Reproduza sem alterações o trecho do texto abaixo entre "Venho buscando alternativas, me" e "traste que aparece.", incluindo essas duas passagens.

**TEXTO PARA LER**

====

Would you leave me if I told you what I've done? 
And would you leave me if I told you what I've become? 
'Cause it's so easy to say it to a crowd 
But it's so hard, my love, to say it to you out loud

sábado, 21 de abril de 2012

Entoando velhas notas

Essa é provavelmente mais uma dessas cartas que depois de uns rabiscos vou amassar e jogar contra a parede. Eu não queria te atormentar mais, sabe-se lá como vem sendo sua vida nesse último ano, e nos outros dois passados, o que me alivia é poder descontar toda a minha tristeza em mim mesma de forma que me convença que lá no fundo você sabe o que está se passando. No fundo você sabe. O que não dá pra entender é como nós nunca nos cansamos de jogar esse jogo de farsas e silêncio mútuo desses que quando o frio aperta, bate feito soco no estômago.
Estou condenada a viver achando resquícios do passado em toda esquina por onde passamos, em todo verso solto talhado como que para assombrar ainda mais meus dias achando que cada passo meu é assim por uma razão e que quando coloco na minha cabeça que tem a ver com você, nada é por acaso. Sempre fui daquelas que se confortam na própria imaginação e prefere o mundo raso dos sonhos a acreditar que algumas coisas são realmente de verdade. É mais fácil me guiar por caminhos que nós já traçamos, sem muitos esclarecimentos se já passou ou ainda é apenas cedo demais pra saber, do que me jogar num mar inexplorado onde sei que não consigo nadar.
Engano meu achar que eu poderia ser a chave das respostas da sua vida. Estou condenada a servir de reserva quando sua ignição der prego. Essa é a hora em que você, até então distraído, quase que relaxado tragando uma fumaça do seu cigarro, se volta contra mim usando um tom grave e vocifera com urgência que eu sou uma louca desvairada que não sabe viver sem ter sua dose diária de atenção e que eu não faço a mínima do que é ser esquecida quando o que se mais precisa é de um abraço que te faça esquecer o resto do mundo. Pois eu sei. Sei muito bem a sensação de não ser sempre a primeira, lição dada, graças a você. Nunca vou te perdoar por ter me ensinado isso do jeito mais amargo, me deixando uma viciada em solidão, já que todo o resto me leva a essa estrada direcionada ao mesmo beco sem saída.
Venho buscando alternativas, me metendo em relações tão perigosas quanto, contando a história da minha vida para o primeiro que aparece perdendo seu tempo dando-me um pouco de atenção. O problema em eu me abrir demais pra alguém é que quando me dou conta do estrago, já estou à beira de um precipício, pronta pra pular. E eu me deixo sim, iludir por toda merda de traste que aparece.

====

**REGISTROS DE DADOS**
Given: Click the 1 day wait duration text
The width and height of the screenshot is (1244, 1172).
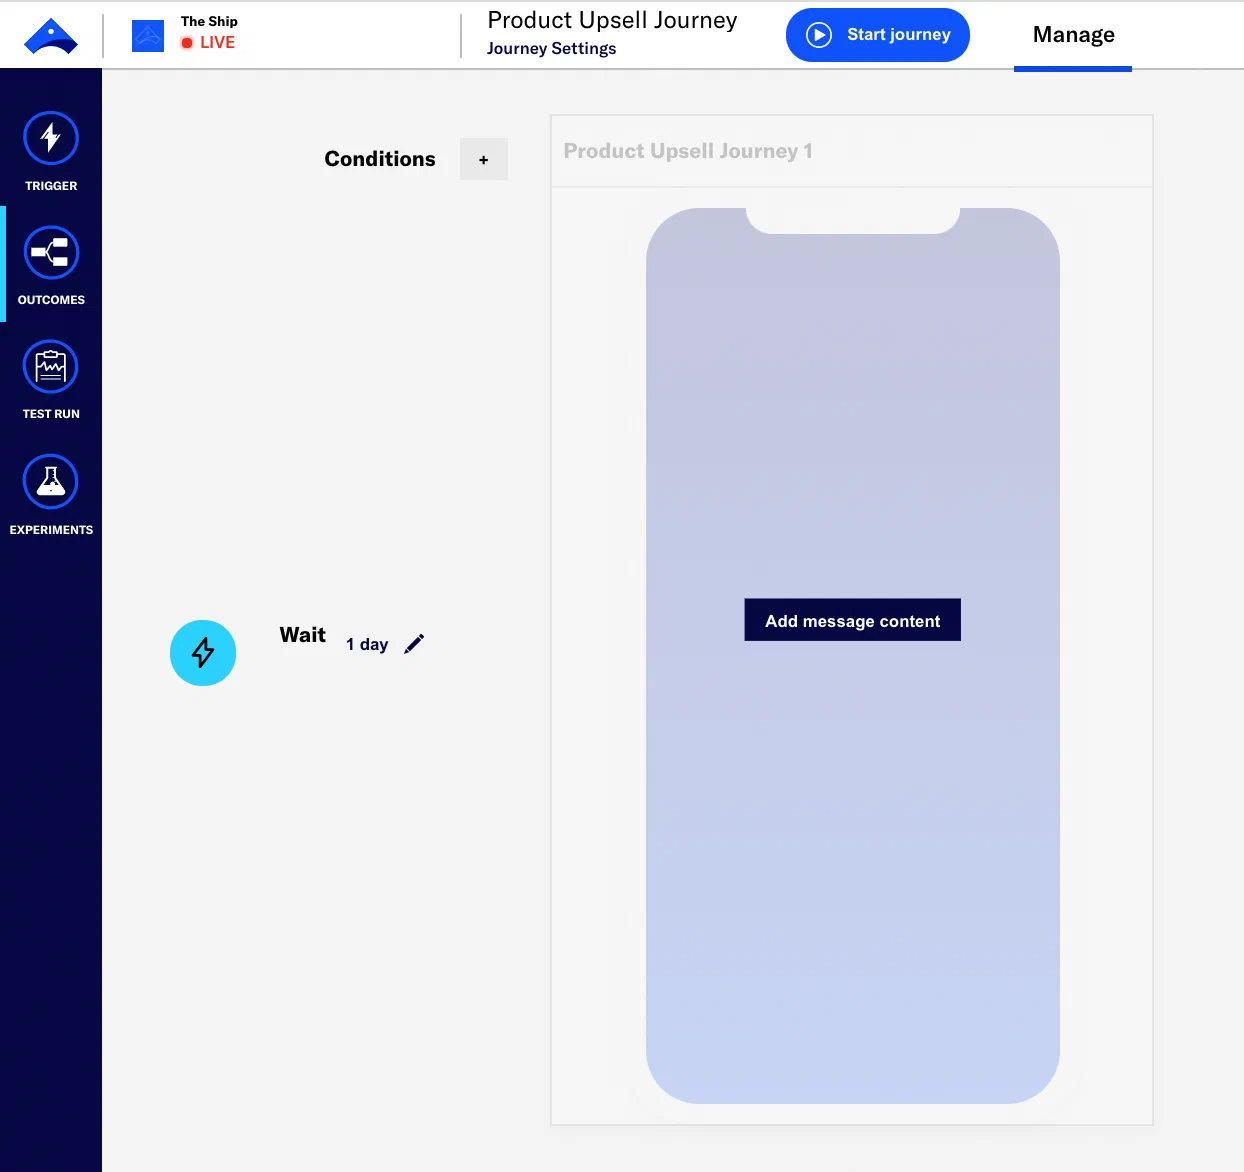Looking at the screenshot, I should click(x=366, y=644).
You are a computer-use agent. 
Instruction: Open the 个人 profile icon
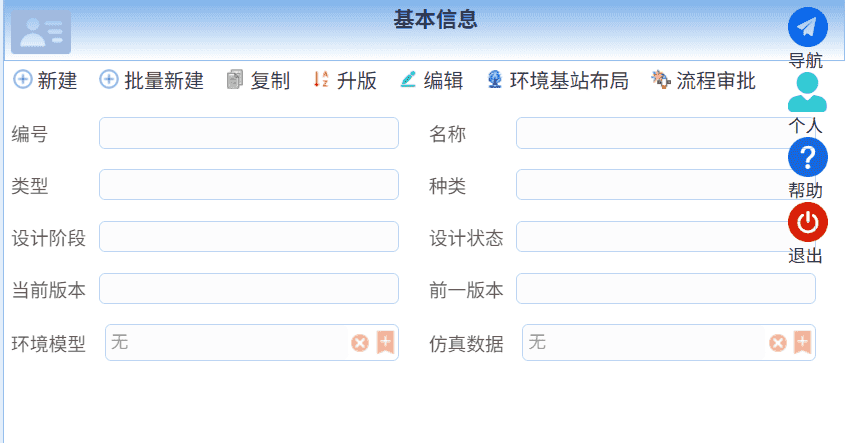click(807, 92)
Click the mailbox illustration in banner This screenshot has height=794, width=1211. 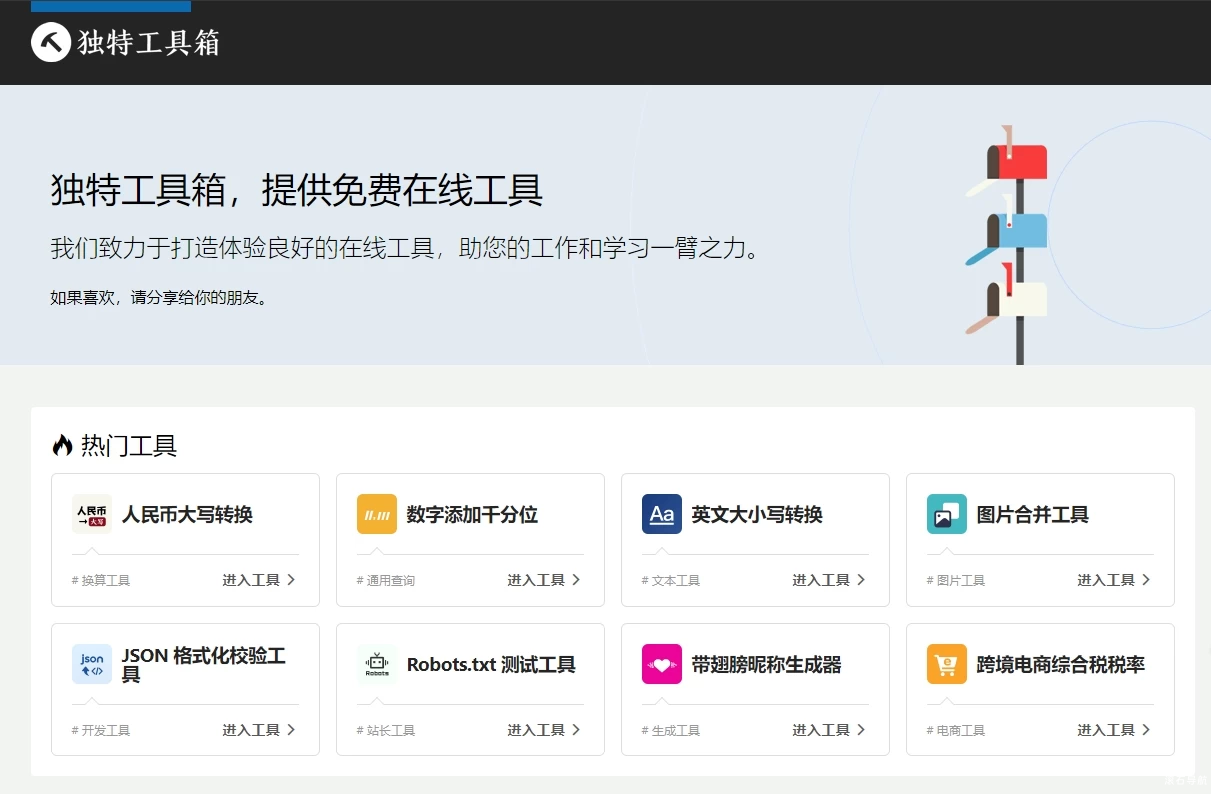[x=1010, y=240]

====

**SOLUÇÃO ESCRITA**
Venho buscando alternativas, me metendo em relações tão perigosas quanto, contando a história da minha vida para o primeiro que aparece perdendo seu tempo dando-me um pouco de atenção. O problema em eu me abrir demais pra alguém é que quando me dou conta do estrago, já estou à beira de um precipício, pronta pra pular. E eu me deixo sim, iludir por toda merda de traste que aparece.